Work order => Please swap "screenshot" for "screen capture" in the stretch from the start of the items through the line containing "center [265, 688].", keeping everything else the same and leaving the pictures out of your answer.

Provided records =>
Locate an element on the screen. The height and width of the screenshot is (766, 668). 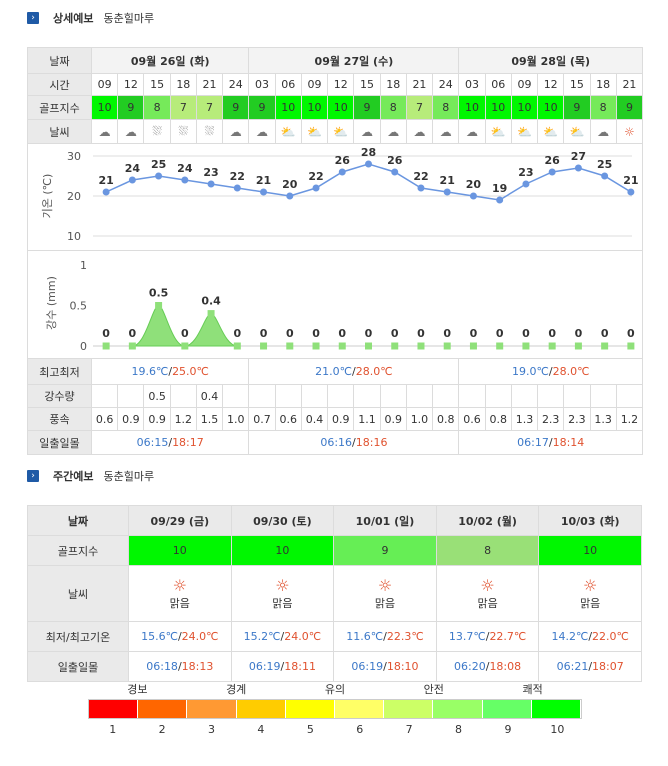
wind-cell: 2.3 is located at coordinates (551, 419).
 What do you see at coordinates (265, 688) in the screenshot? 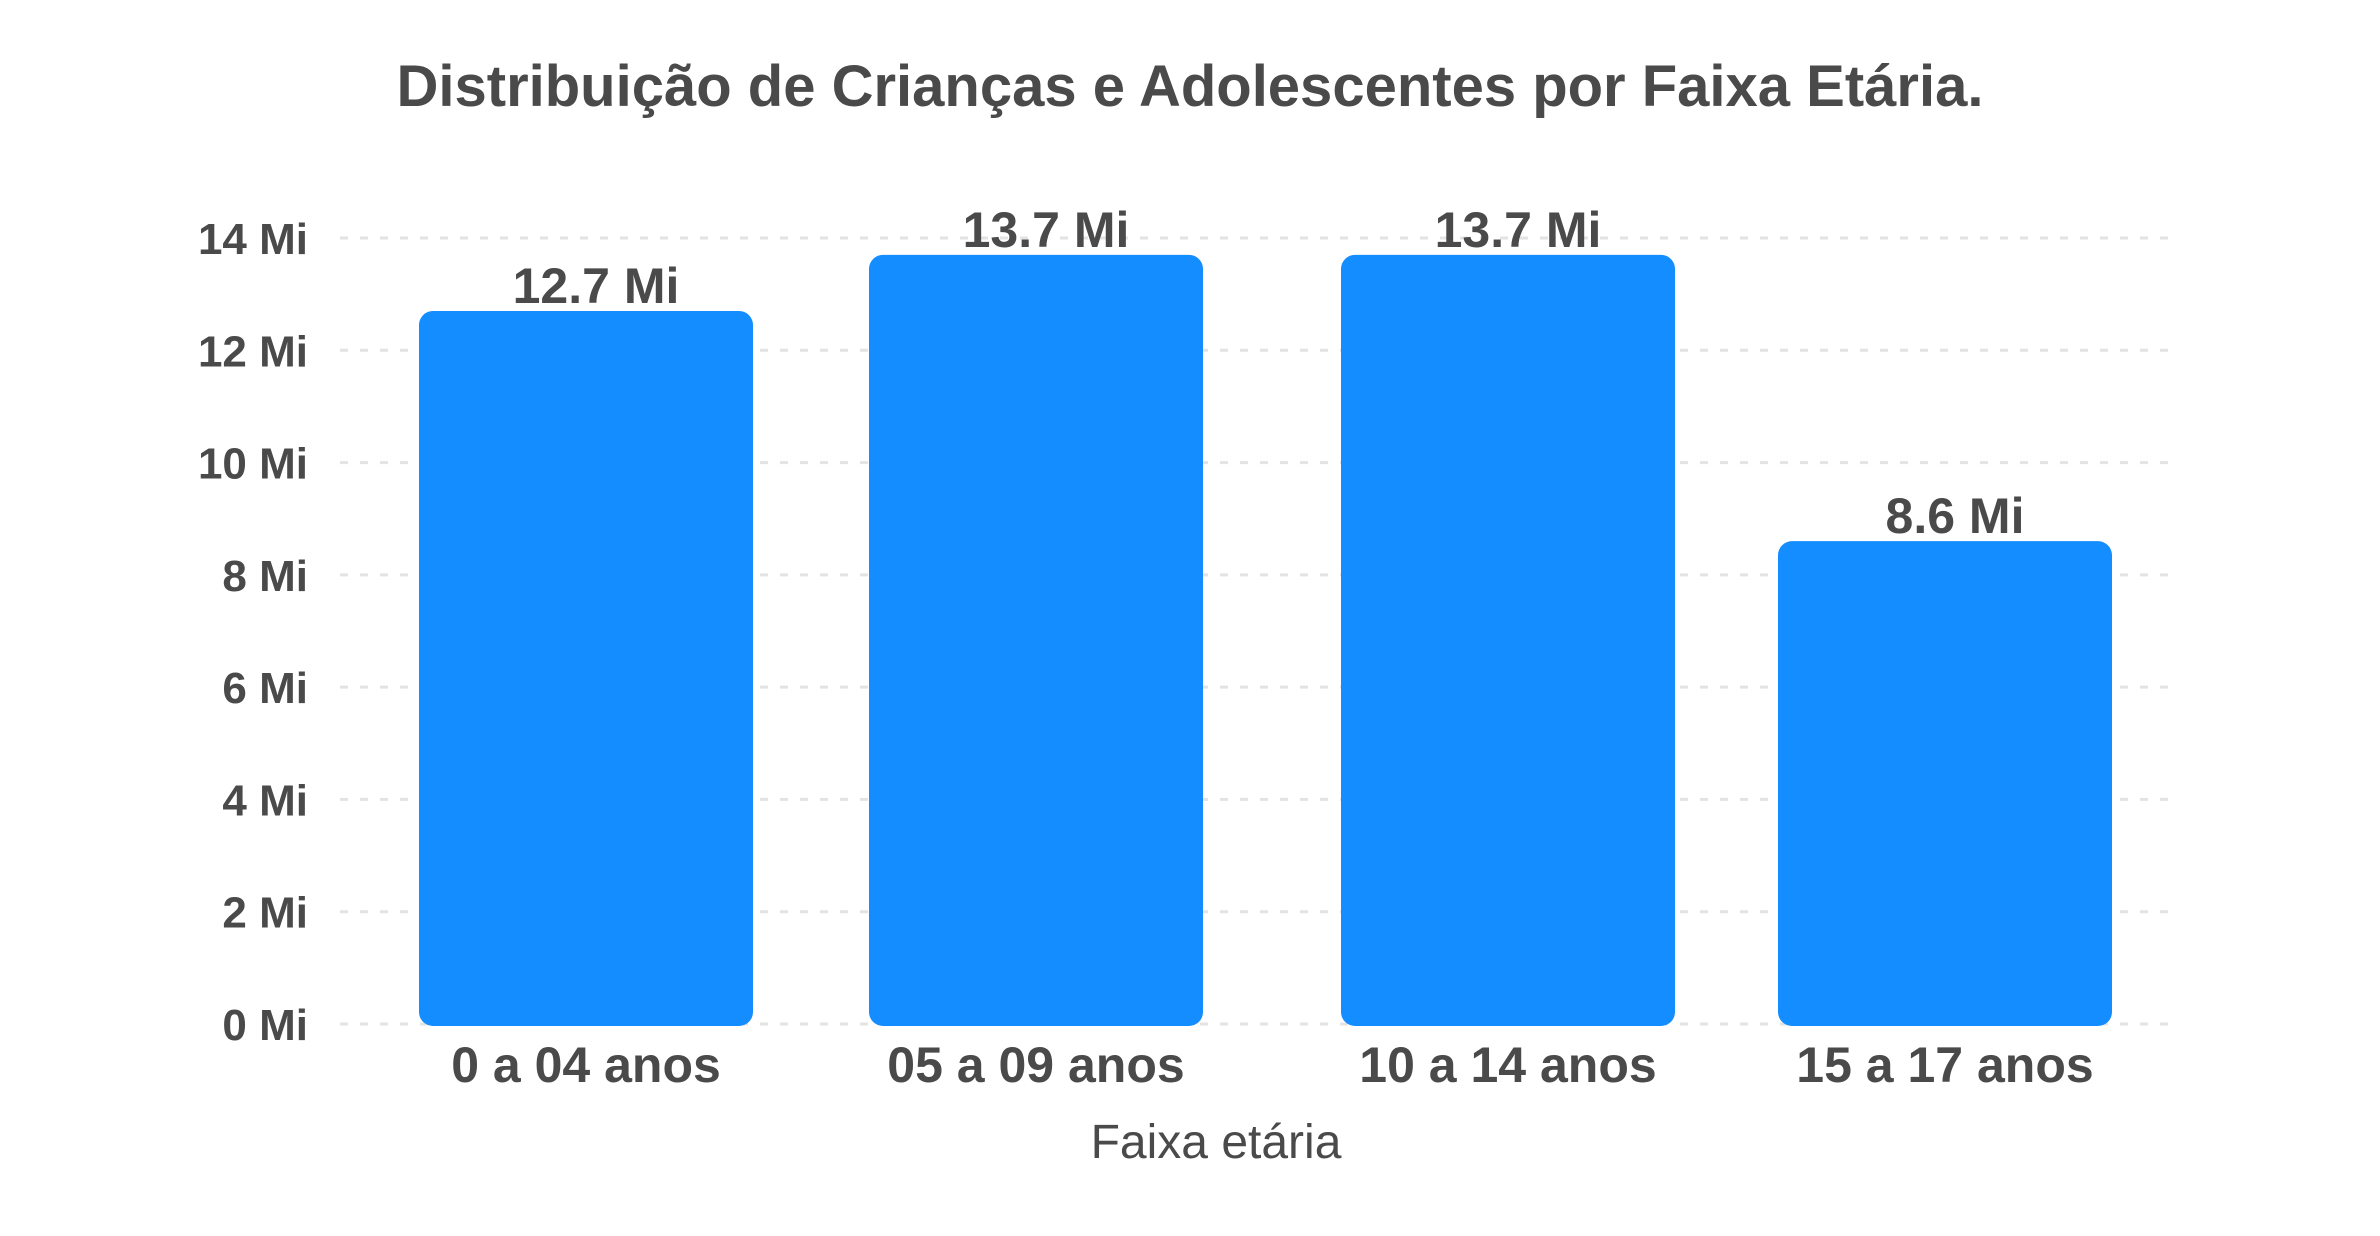
I see `y-tick-label: 6 Mi` at bounding box center [265, 688].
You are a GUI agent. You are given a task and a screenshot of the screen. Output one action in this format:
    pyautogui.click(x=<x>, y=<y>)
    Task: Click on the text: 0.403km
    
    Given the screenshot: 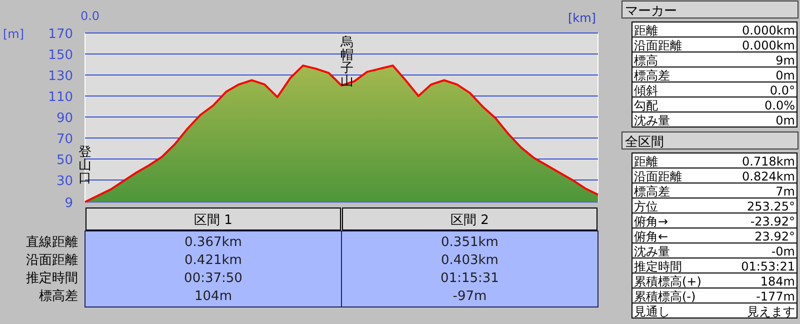 What is the action you would take?
    pyautogui.click(x=470, y=260)
    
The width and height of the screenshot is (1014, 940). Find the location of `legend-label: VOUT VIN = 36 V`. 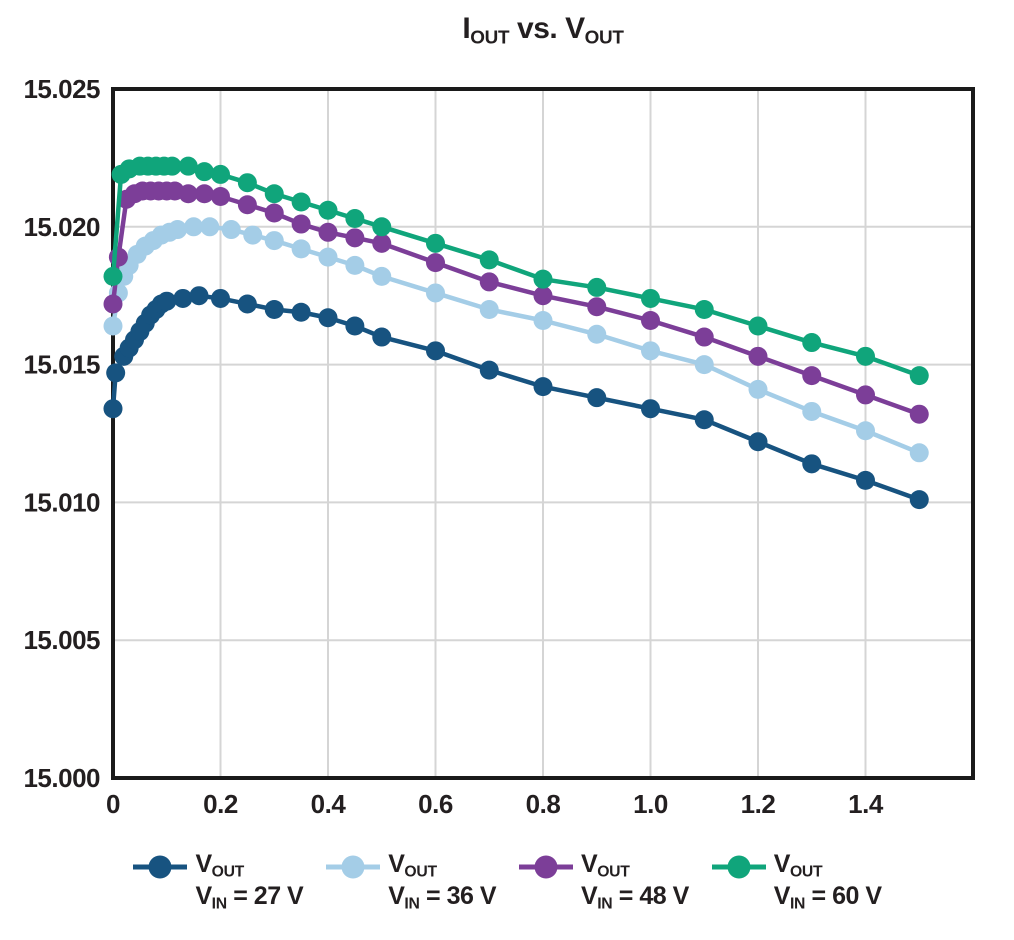

legend-label: VOUT VIN = 36 V is located at coordinates (442, 882).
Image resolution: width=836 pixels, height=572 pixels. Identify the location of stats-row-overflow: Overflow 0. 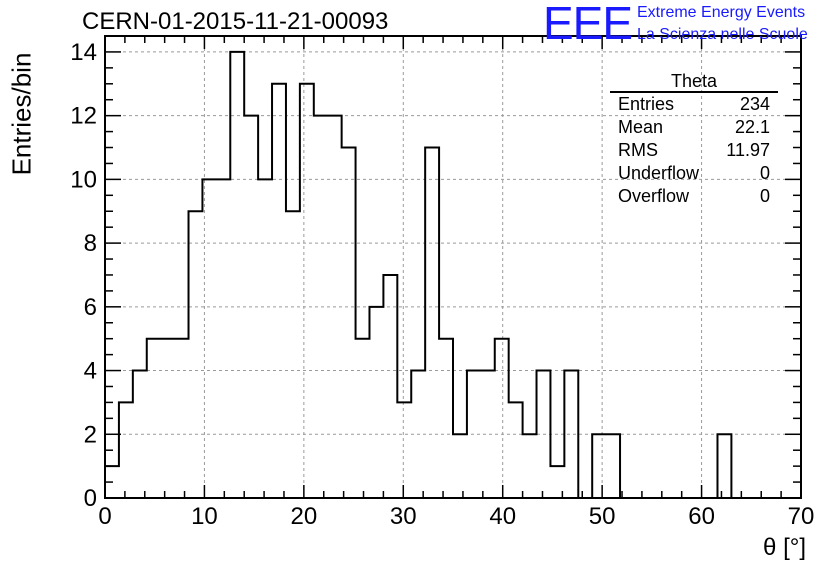
(694, 196).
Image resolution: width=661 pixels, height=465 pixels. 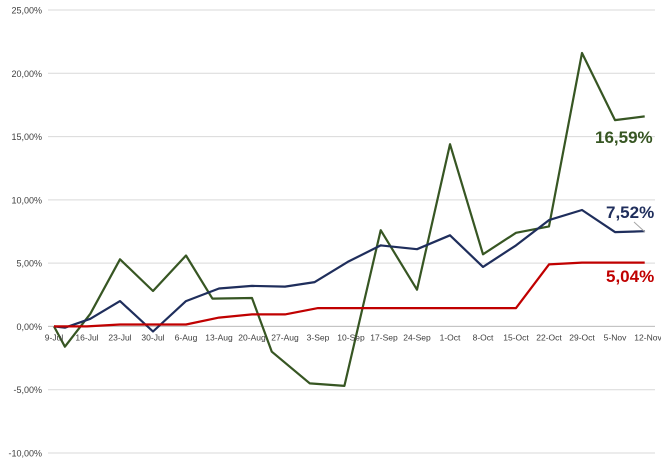 I want to click on series-end-label: 16,59%, so click(x=624, y=138).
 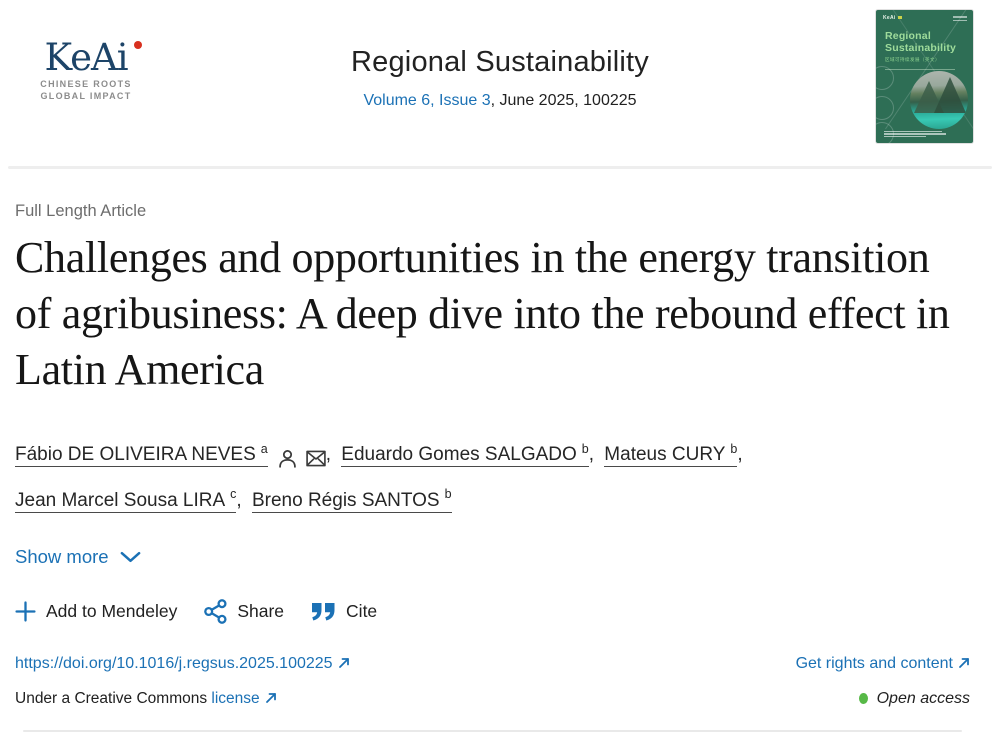 I want to click on get-rights-link: Get rights and content, so click(x=874, y=663).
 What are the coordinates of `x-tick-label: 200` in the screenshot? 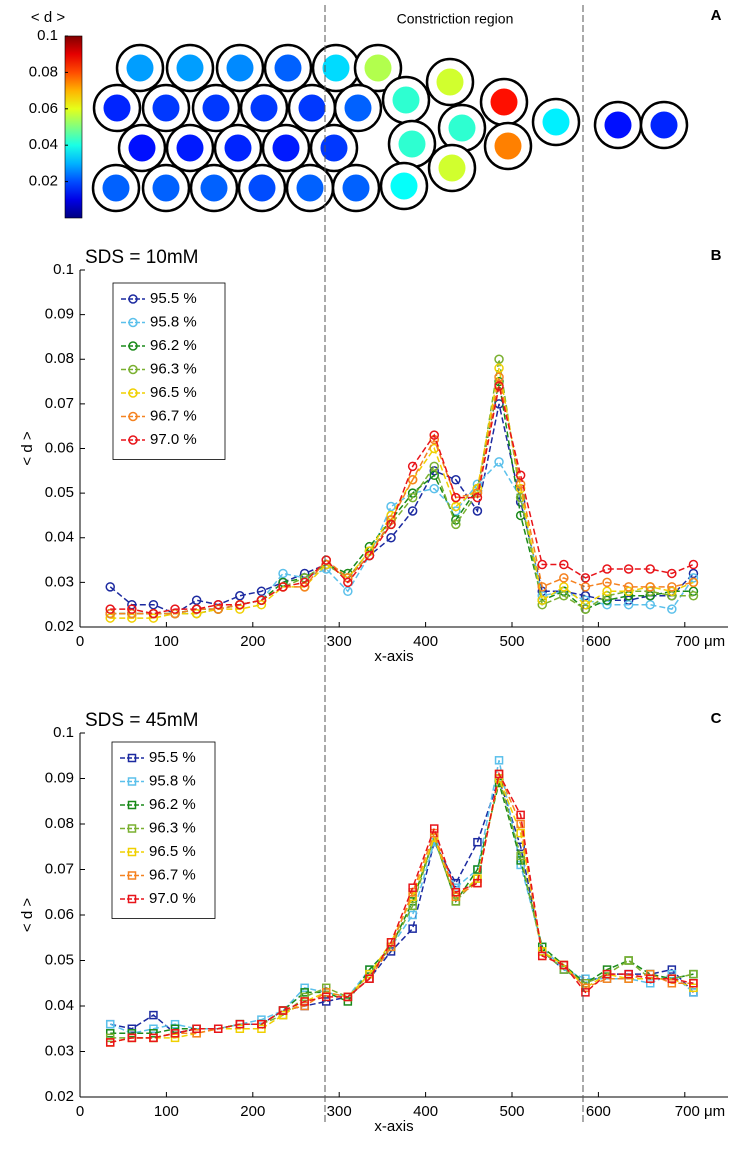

Task answer =>
Locate an element on the screen. The height and width of the screen capture is (766, 668). 
wind-cell: 2.3 is located at coordinates (551, 419).
 What do you see at coordinates (265, 688) in the screen capture? 
I see `y-tick-label: 6 Mi` at bounding box center [265, 688].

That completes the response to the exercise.